Why NRL Matters In The Fight For The Election Premiership
Anthony Albanese and Scott Morrison are going head to head this Saturday and a key beat of the election campaign has been character.
Both candidates are fighting for our vote at the polling booth and posing the question: who do we like more?
Anthony Albanese and Scott Morrison’s personalities have morphed over the years as they’ve geared up for the top job but interestingly Morrison wasn’t always the ScoMo we know him as today: the NRL, curry loving bloke from the Sutherland Shire. In fact this persona aligns much more with Albo’s origin story.
“He was born with three faiths, the Catholic church, the Australian Labor Party and the South Sydney Rugby League Football Club,” Lech Blaine tells me as we discuss the core pillars of Anthony Albanese’s persona.
“He was the son of a single mother who was raised in council housing in Marrickville by his Mum who was on the disability support pension.”
Lech Blaine penned the Quarterly Essay Blokes: The Larrikin Myth, Class and Power that looks at the myth of the larrikin as well as the importance of NRL as a class fault line in federal politics.
Anthony Albanese has loved rugby league since he was a child and that love stuck with him when he entered politics in 1996. A few years later South Sydney were kicked out of the league at the end of the 1999 season and Albanese became a major part of the campaign to get Souths back into the competition.
In fact Albanese was vocal in the parliament fighting against Rupert Murdoch who was rationalising the NRL at the time.
“It sounds a little bit trivial to anyone who doesn’t have a particular interest in sport or rugby league, but it was pretty out there for a politician at that point to really buck against News Corp in any public way,” Blaine said.
This outspoken bloke fighting for NRL was Albanese’s bread and butter.
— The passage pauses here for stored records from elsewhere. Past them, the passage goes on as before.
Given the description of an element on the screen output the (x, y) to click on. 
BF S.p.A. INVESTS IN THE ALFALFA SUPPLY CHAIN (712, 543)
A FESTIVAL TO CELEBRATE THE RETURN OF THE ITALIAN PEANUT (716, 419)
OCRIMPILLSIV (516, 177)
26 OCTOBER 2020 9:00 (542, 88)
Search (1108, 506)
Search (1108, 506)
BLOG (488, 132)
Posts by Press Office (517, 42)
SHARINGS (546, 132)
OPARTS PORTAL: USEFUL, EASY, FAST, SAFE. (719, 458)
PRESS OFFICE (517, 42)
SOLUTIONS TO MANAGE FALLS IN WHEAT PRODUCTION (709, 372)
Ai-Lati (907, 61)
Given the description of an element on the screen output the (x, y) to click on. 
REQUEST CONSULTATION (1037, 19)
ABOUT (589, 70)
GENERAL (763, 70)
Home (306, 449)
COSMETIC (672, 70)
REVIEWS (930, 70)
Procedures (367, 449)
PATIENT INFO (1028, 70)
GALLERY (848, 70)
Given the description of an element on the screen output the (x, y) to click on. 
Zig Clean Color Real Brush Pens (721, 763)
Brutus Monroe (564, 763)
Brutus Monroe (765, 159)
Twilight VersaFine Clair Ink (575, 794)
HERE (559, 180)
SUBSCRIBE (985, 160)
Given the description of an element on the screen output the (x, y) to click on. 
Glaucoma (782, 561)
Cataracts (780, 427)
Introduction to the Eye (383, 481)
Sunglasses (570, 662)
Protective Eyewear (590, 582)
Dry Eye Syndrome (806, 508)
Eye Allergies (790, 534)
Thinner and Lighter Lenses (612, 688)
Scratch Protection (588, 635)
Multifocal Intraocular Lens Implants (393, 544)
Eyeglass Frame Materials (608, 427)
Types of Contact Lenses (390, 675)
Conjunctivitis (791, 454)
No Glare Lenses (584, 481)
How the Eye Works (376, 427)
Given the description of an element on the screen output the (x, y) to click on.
Rugby is a class fault line across Australia as generally more traditional working class families support NRL and upper-middle class families support rugby union, and this can be traced back to the origins of the code.
NRL has roots dating back to 1895 when clubs in the North of England broke away from the Rugby Football Union because players wanted to be paid for their time away from work on rugby tours or when injured.
The Rugby Football Union said that “if men couldn’t afford to play, then they shouldn’t play at all” and this was the beginning of a class shift between the codes.
Rugby union is the arena where Morrison came of age.
Morrison grew up in Sydney’s affluent East Suburb of Bronte. His dad was a police officer who then later became a local mayor and he played rugby union. Morrison had jobs within the real estate industry and then ended up working for the Liberal party.
“So for all intent and purposes he was very different from Albanese in a lot of ways,” says Blaine.
“He was a rugby union fan and he didn’t have any stated affinity for rugby league at all. He had a resume which listed his sporting interests and that was the Waratahs in NSW, which is a rugby union team, Randwick locally, which is another rugby union team, and then the Western Bulldogs in the AFL.”
It wasn’t until Morrison was pre-selected for the seat of Cook which encompasses the Sutherland Shire, the heartland of the Cronulla Sharks, that he started to publicly support the Sharks and rugby league at large.
When the Cronulla Sharks won the premiership in 2016 he became their number one fan and started to fully emerge as the beer drinking, rugby league loving bloke that he’s modelled his prime ministership on. This was a conscious attempt to tap into the disillusionment within outer-suburban and regional areas where rugby league rules the roost.
Regional populations in NRL heartlands are quite a lot larger than others states, while Victoria has a reasonably large regional population, states like Queensland and New South Wales are much larger, and importantly the main religion in those regional populations is rugby league. So having a candidate that has an interest in the sport is important for many of these voters as we head to the polls.
The marginal seats both parties need to win in the upcoming election are generally rugby league seats and Morrsion, a union fan from the Eastern Suburbs, recognises this.
“I think through the use of this persona after becoming prime minister, Morrison really pitched himself towards a group of people who felt a bit neglected or that the media class or political class were disinterested in them.”
This ScoMo person has been focus grouped and it was a conscious attempt by Morrison to tap into tropes of Australian manhood and our greater obsession with sport.
Funnily, the crafted ScoMo personality has crossovers with Anthony Albanese’s real life story and Albo has almost veered out completely of the Aussie bloke persona as he’s geared up for the election.
If Albanese leaned heavily into his Albo persona Blaine thinks it would’ve seemed like he was copying ScoMo and perhaps it would have been Albo that would be accused of identity theft.
The game between the fibros and the silvertails has roots far greater than the turf its played on, and as d-day looms closer for both leaders it’s important to note how NRL is woven into the political game for the fight for the election premiership.